A century later, Prussian scholar Emer de Vattel wrote The Law of Nations, concerned with the moral obligations that are inherent in nationhood. Regarding communications law, he noted: “It is certainly an uncharitable act, and indeed a vital injury to a nation, to spread a false and dangerous doctrine among its citizens” (Vattel, 1758).

Another milestone was the 1795 book Perpetual Peace: A Philosophical Sketch by German philosopher Immanuel Kant (1724–1804), who proposed conditions for peace and a parliament of European states. One principle was to forbid acts that would be so outrageous that they would prevent an eventual return to peace; and one example of an outrageous act was incitement to treason.

Thucydides, Grotius, Vattel, and Kant were all well known to humanitarians like Jean-Henri Dunant, who organized the Red Cross and Geneva Conventions in 1863–1864.

Also significant in the nineteenth century was the US Army’s Civil War-era Lieber Code of 1863, signed by President Abraham Lincoln, which required humane treatment of civilians and prisoners of war. The Lieber Code, in turn, influenced the Hague Conferences of 1899 and 1907, whose main goal was to avert war crimes.

These codes were an attempt to curb atrocities in war and bring nations together in peace. Even if the goal was often elusive, the quest continued through the League of Nations (founded 1920) and the United Nations (founded 1945)

 Sources of international communications law (1860s–1930s)

International communications law began with the International Telegraph Conference of May 17, 1865. Twenty European nations signed a treaty agreeing to use Morse Code, to allow the free flow of telegraphy across borders, and to guarantee the individual right to send and receive telegrams. This approach—prioritizing technical cooperation, internationalism, and human rights—would become a hallmark of the international law of communication in radio and the postal service as well. And the institutionalization of communications agreements in a “union” or “conference” continued with the International Telegraph Union in 1875. The ITU continued as the International Telecommunication Union after 1932, and became part of the United Nations as a Special Agency in 1946.

Two other nineteenth-century initiatives in communications law involved the Universal Postal Union, established in 1874, and the Berne Copyright Convention of 1886. In addition to these enduring international organizations, many private non-governmental organizations (NGOs) were formed in the late nineteenth and early twentieth centuries to defend human rights and freedom of the press.

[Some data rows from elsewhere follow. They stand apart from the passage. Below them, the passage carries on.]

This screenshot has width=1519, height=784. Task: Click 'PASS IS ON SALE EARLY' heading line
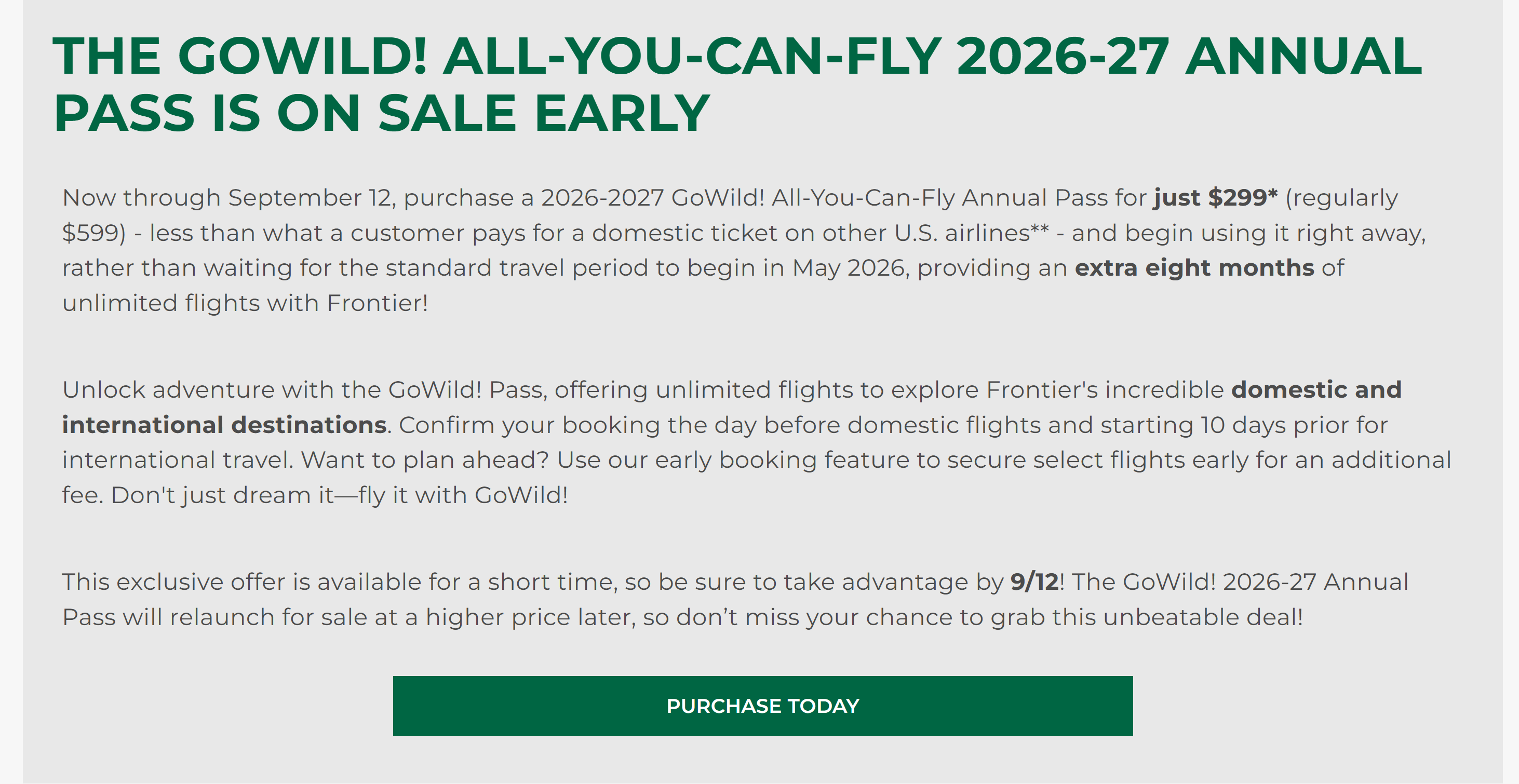(382, 113)
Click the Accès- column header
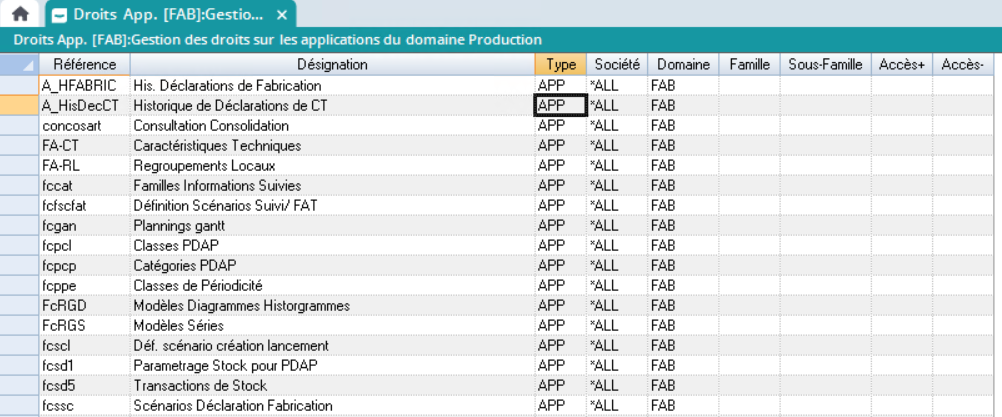This screenshot has height=417, width=1002. pyautogui.click(x=963, y=65)
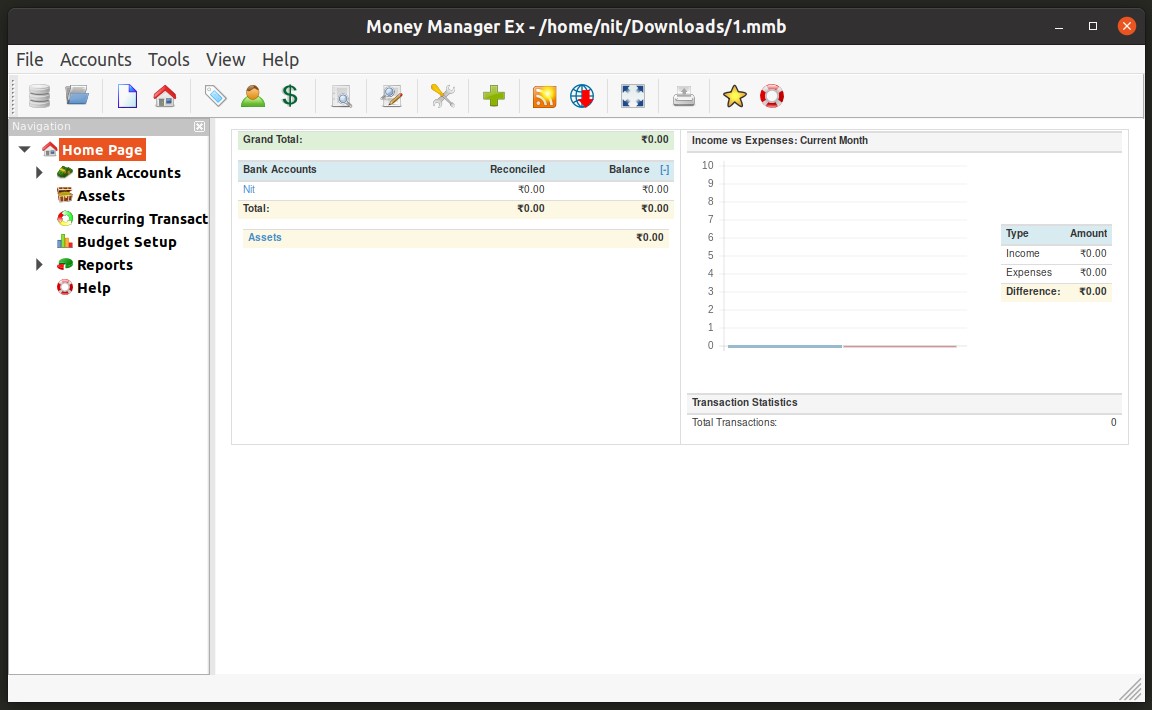Open a database with the folder icon

[x=77, y=96]
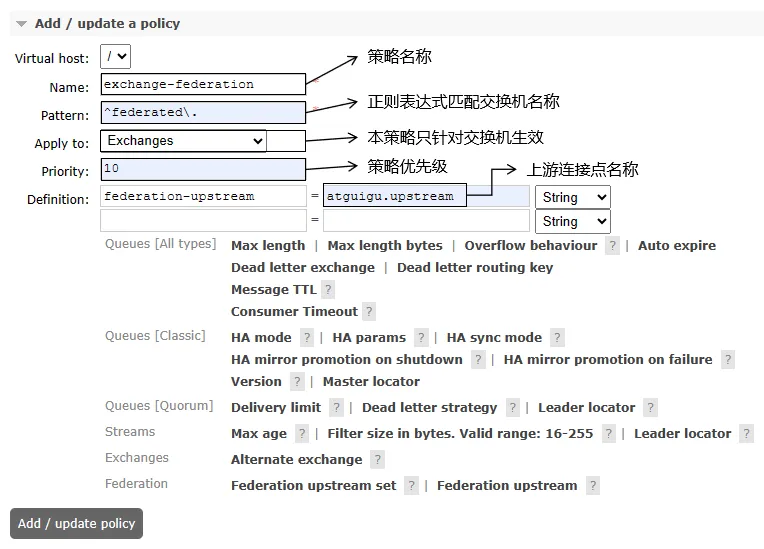
Task: Click the policy Name input field
Action: pos(203,85)
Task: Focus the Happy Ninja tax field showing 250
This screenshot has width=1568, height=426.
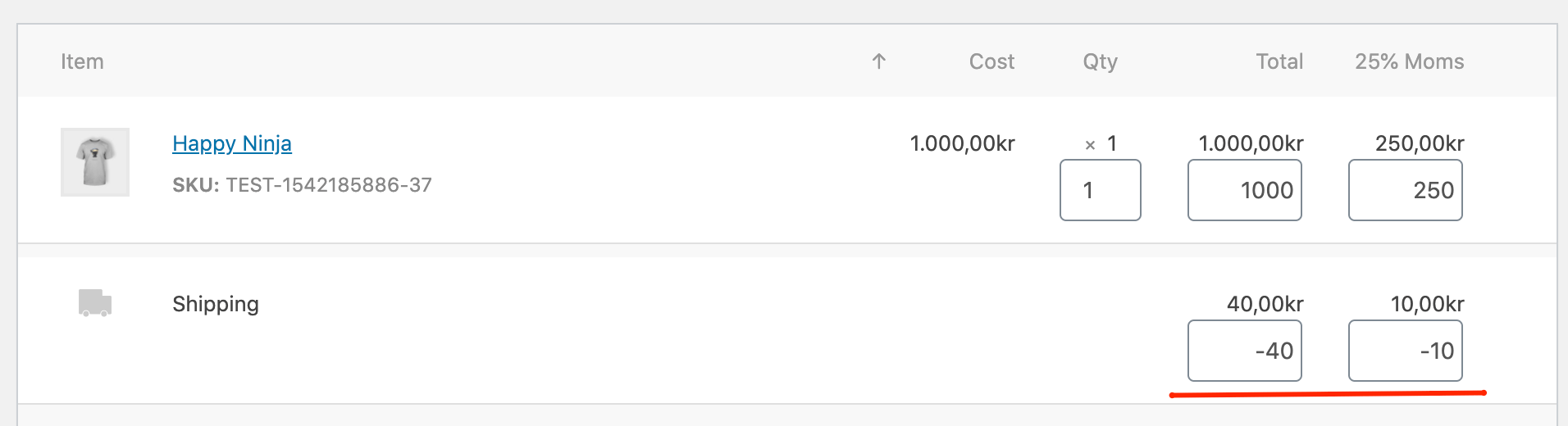Action: click(x=1405, y=190)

These included humanitarian organizations, especially the International Committee of the Red Cross/Red Crescent (established 1863), the Geneva Conventions of 1864, the International Peace Bureau (established 1891), and the Nobel Foundation (established 1901).

These new international organizations were part of a movement that also included organizations such as the International Office of Public Hygiene, founded in Paris in 1907 (now the World Health Organization), and the International Criminal Police Congress, started in Monaco in April 1914 (and now Interpol).

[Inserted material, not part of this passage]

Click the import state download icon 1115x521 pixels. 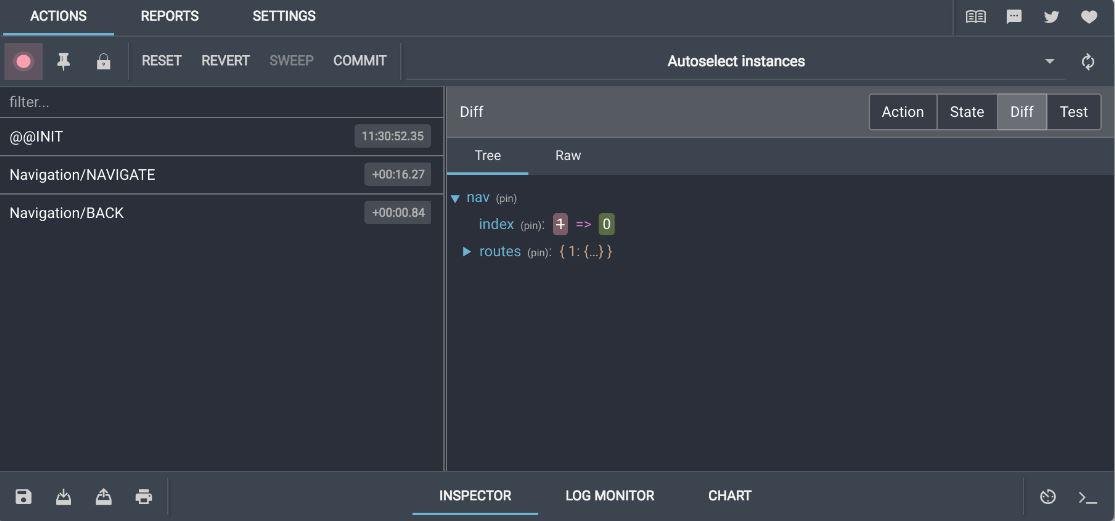tap(64, 497)
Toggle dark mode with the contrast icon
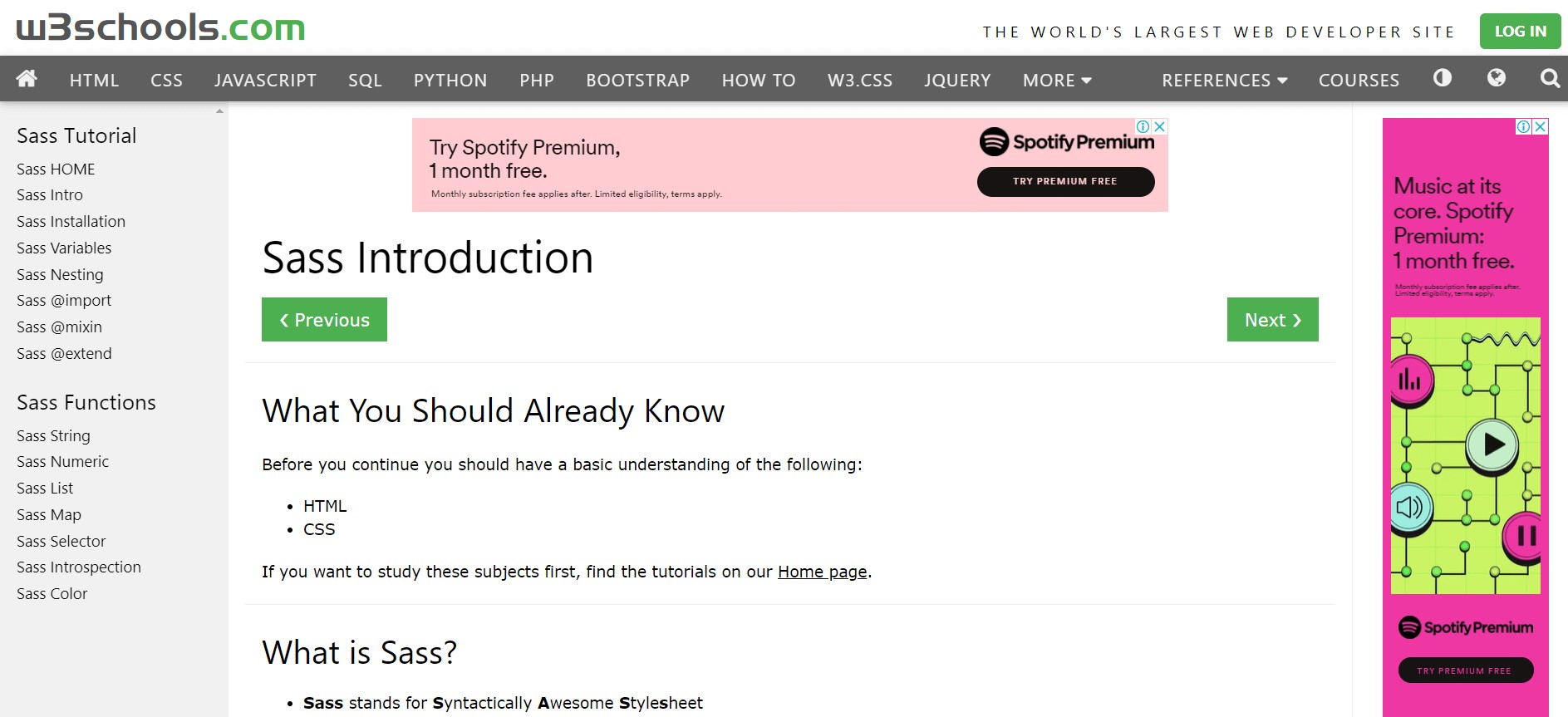The width and height of the screenshot is (1568, 717). [x=1442, y=78]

Media-related NGOs established during this time included the Institution de l’Union Internationale des Associations de Presse, formed in Antwerp in July 1894; the Empire (later Commonwealth) Press Union, established in London in 1909; the Press Congress of the World, organized in San Francisco, California in 1915; the Inter-American Press Association, established in Washington, DC in 1926; and the Federation Internationale des Journalists, formed in 1927 in Paris. The purpose of these media NGOs was to advocate better conditions for the press (such as cheaper telegraph rates and legal protection for journalists) and to call attention to the great issues and moral purposes of public communication.

The League of Nations incorporated many of the existing international organizations when it was formed as part of the treaty ending the First World War in 1919. The war had been extremely destructive, killing an estimated twenty million, and many heartbroken people  expressed a profound hope for a peaceful future.

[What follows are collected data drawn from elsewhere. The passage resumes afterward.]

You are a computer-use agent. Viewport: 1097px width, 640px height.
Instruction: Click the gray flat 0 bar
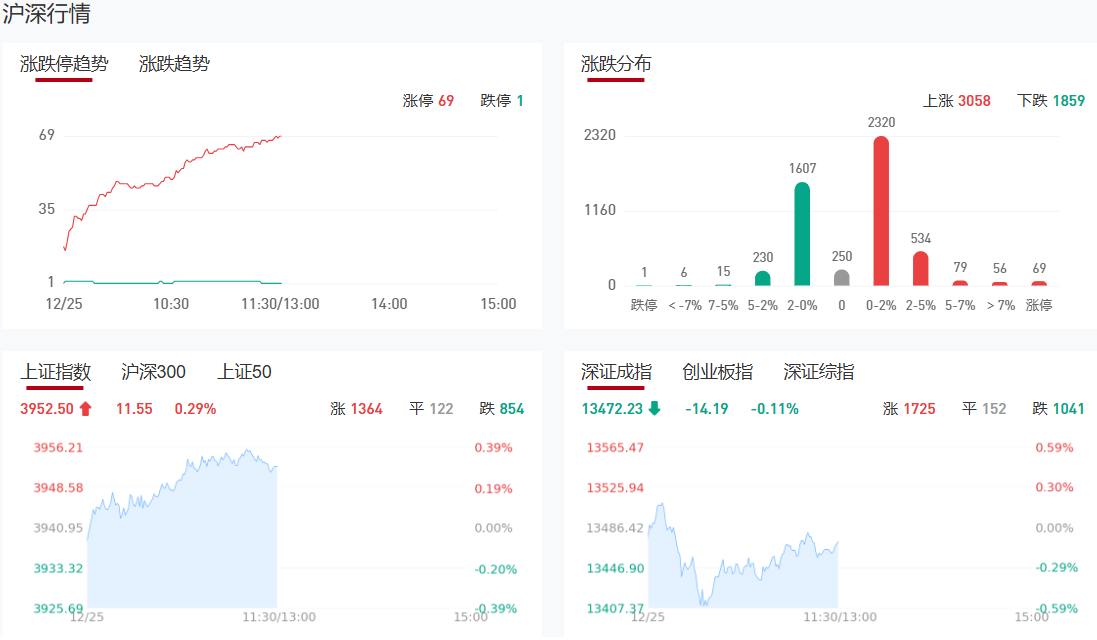pos(842,278)
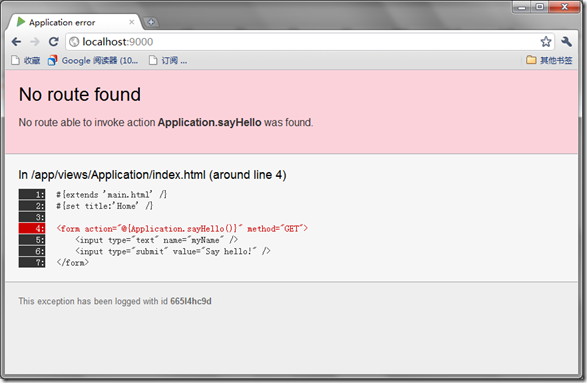Open the Google 阅读器 bookmark
This screenshot has height=383, width=587.
click(93, 60)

US President Woodrow Wilson backed the League idea and was deeply disappointed when, in a fit of isolationism, Congress refused to ratify the treaty. Nevertheless, the League began building a peace-seeking international organization in the 1920s.

Recognizing the importance of communications, the League of Nations set up an International Committee on Intellectual Cooperation (ICIC), whose members included famed scientists Albert Einstein and Marie Curie. It was the forerunner of the United Nations Educational, Scientific and Cultural Organization (UNESCO).

The League also brought media NGOs together in a series of conferences, first with the Conference of Press Experts in 1927 in Geneva, and then also with the Governmental Press Bureaux and Representatives of the Press in Copenhagen in 1932 and in Madrid in 1933. Resolutions from these conferences called for protection of news sources and for avoiding censorship in peacetime.

The media NGOs also called for a study “of the difficult problem of the spread of false information which may threaten to disturb the peace or the good understanding between nations.” The essential factor in fighting false news, the organizations said, was freedom: financial freedom from governments and free access to information (United Nations, 1953).

One initiative of the League’s ICIC was “A League of Minds,” a series of open letters on vital topics. Perhaps the most famous was “Why War?”, a 1933 exchange between Albert Einstein and Sigmund Freud about the psychological nature of warfare and the prospects for peace. In response to Einstein’s prompt, Freud wrote:

The cultural development of mankind (some, I know, prefer to call it civilization) has been in progress since immemorial antiquity. To this phenomenon we owe all that is best in our composition, but also much that makes for human suffering. … On the psychological side two of the most important phenomena of culture are, firstly, a strengthening of the intellect, which tends to master our instinctive life, and, secondly, an introversion of the aggressive impulse, with all its consequent benefits and perils … By what ways or by-ways this [end of war] will come about, we cannot guess. Meanwhile we may rest on the assurance that whatever makes for cultural development is working also against war(United Nations, 1933).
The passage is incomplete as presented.